▸ BRIEF: Take the lines below from the one with "The width and" through the one with "Where should I" and retype them exactly. Include nothing else, and no pictures.

━━━

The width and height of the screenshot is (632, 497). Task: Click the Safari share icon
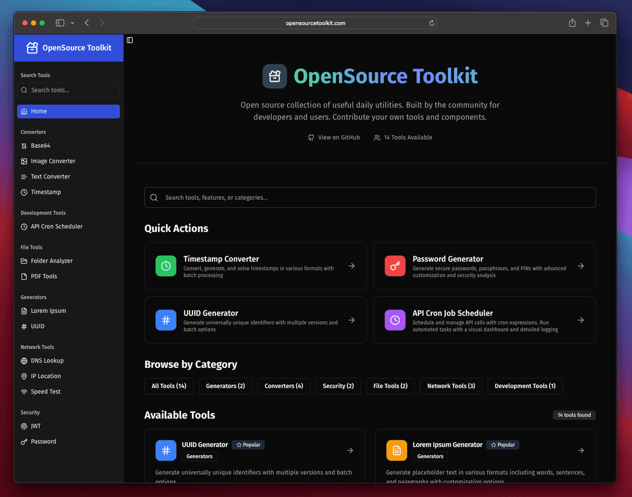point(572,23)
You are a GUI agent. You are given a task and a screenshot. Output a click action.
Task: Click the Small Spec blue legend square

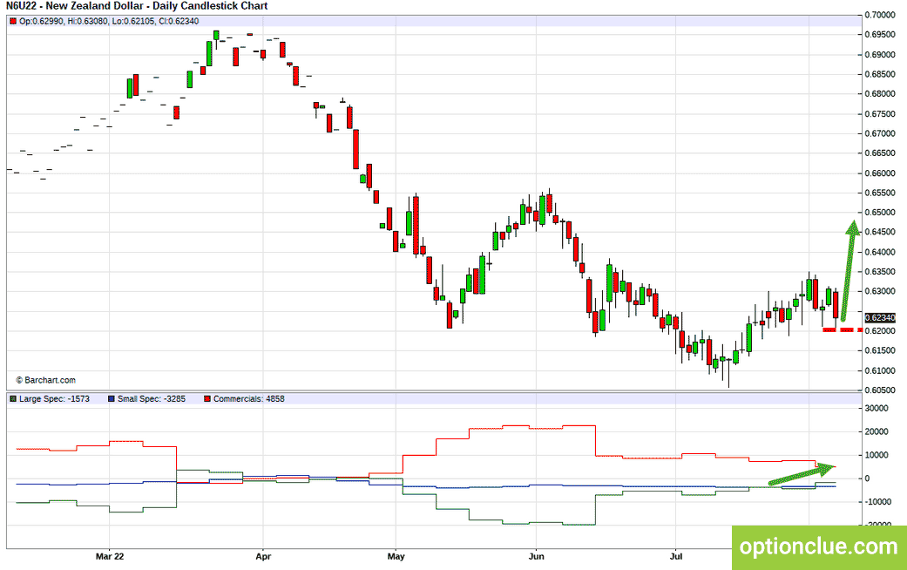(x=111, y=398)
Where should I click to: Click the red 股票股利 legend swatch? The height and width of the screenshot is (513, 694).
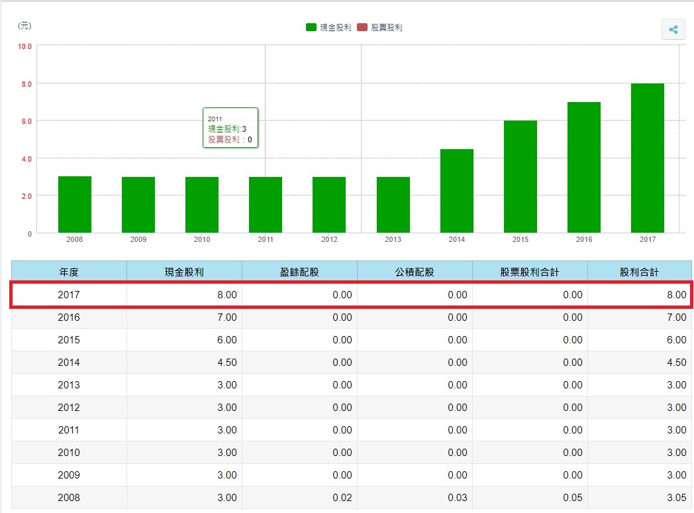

━━━

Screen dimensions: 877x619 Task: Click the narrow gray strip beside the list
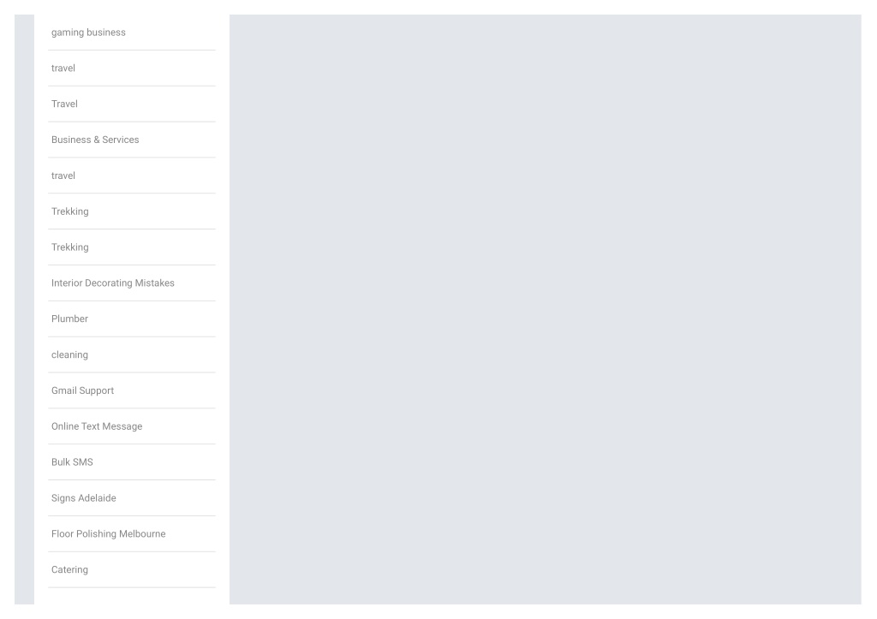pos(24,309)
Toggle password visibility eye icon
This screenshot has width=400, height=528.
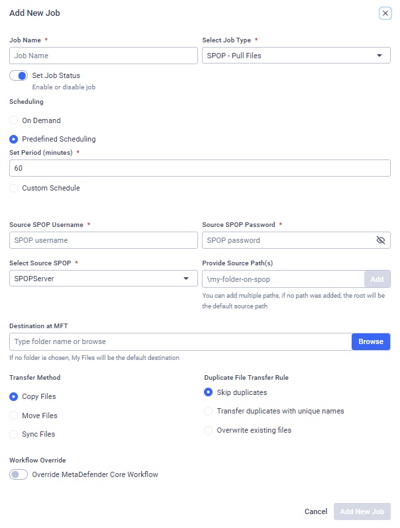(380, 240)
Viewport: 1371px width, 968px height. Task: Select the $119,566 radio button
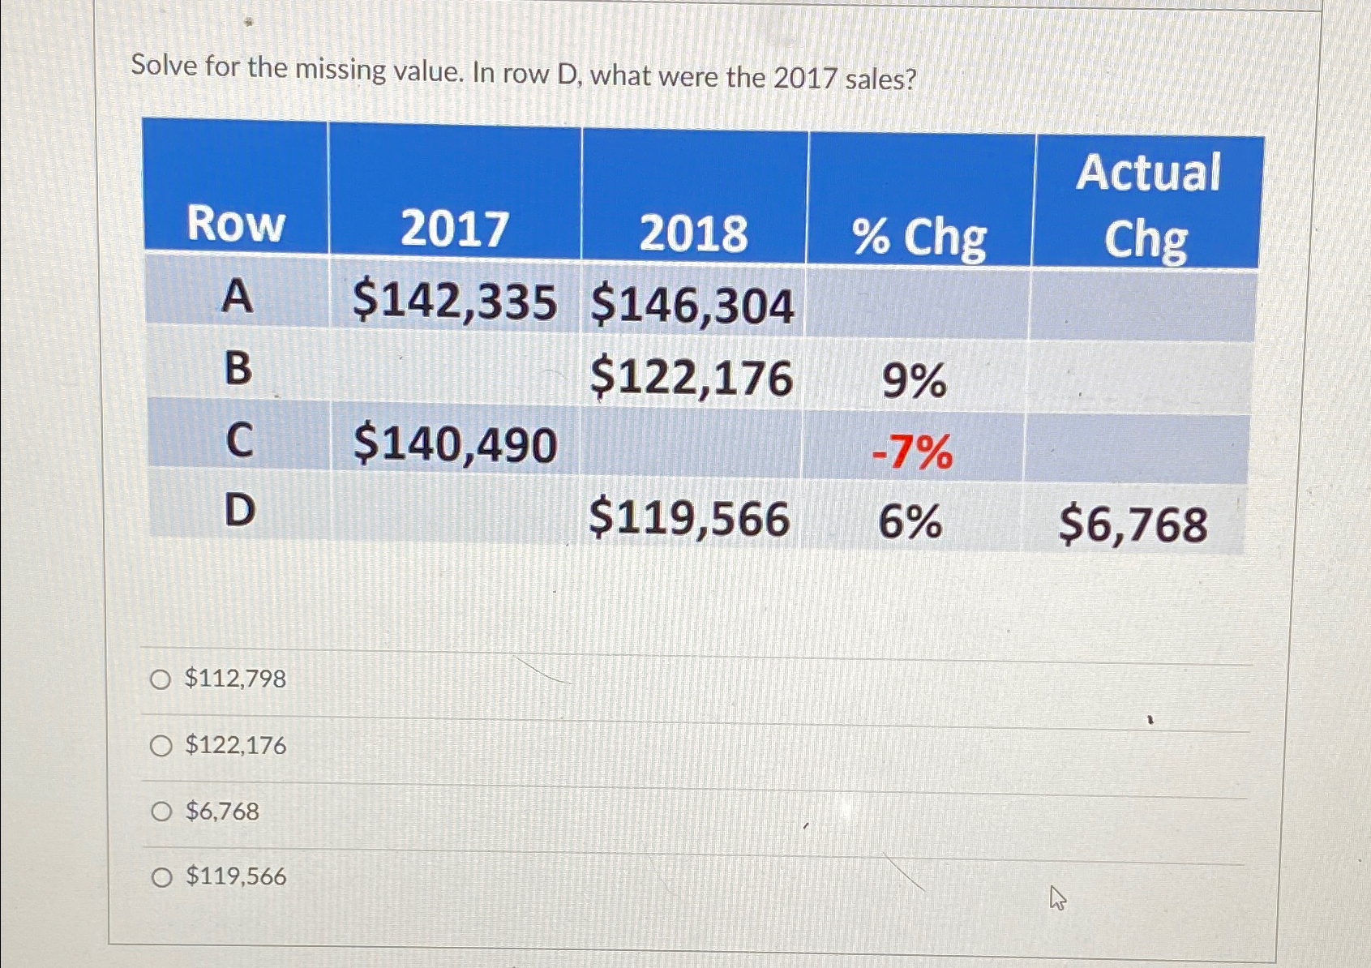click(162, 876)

━━━

▸ ANSWER TO THIS EXERCISE:
The width and height of the screenshot is (632, 497). Task: Click the Safari share icon
point(572,23)
You are a GUI agent. You are given a task and a screenshot. Output a click action.
Task: Click the Small Spec blue legend square

(x=111, y=398)
Where should I click to: Click the red 股票股利 legend swatch? The height and width of the screenshot is (513, 694).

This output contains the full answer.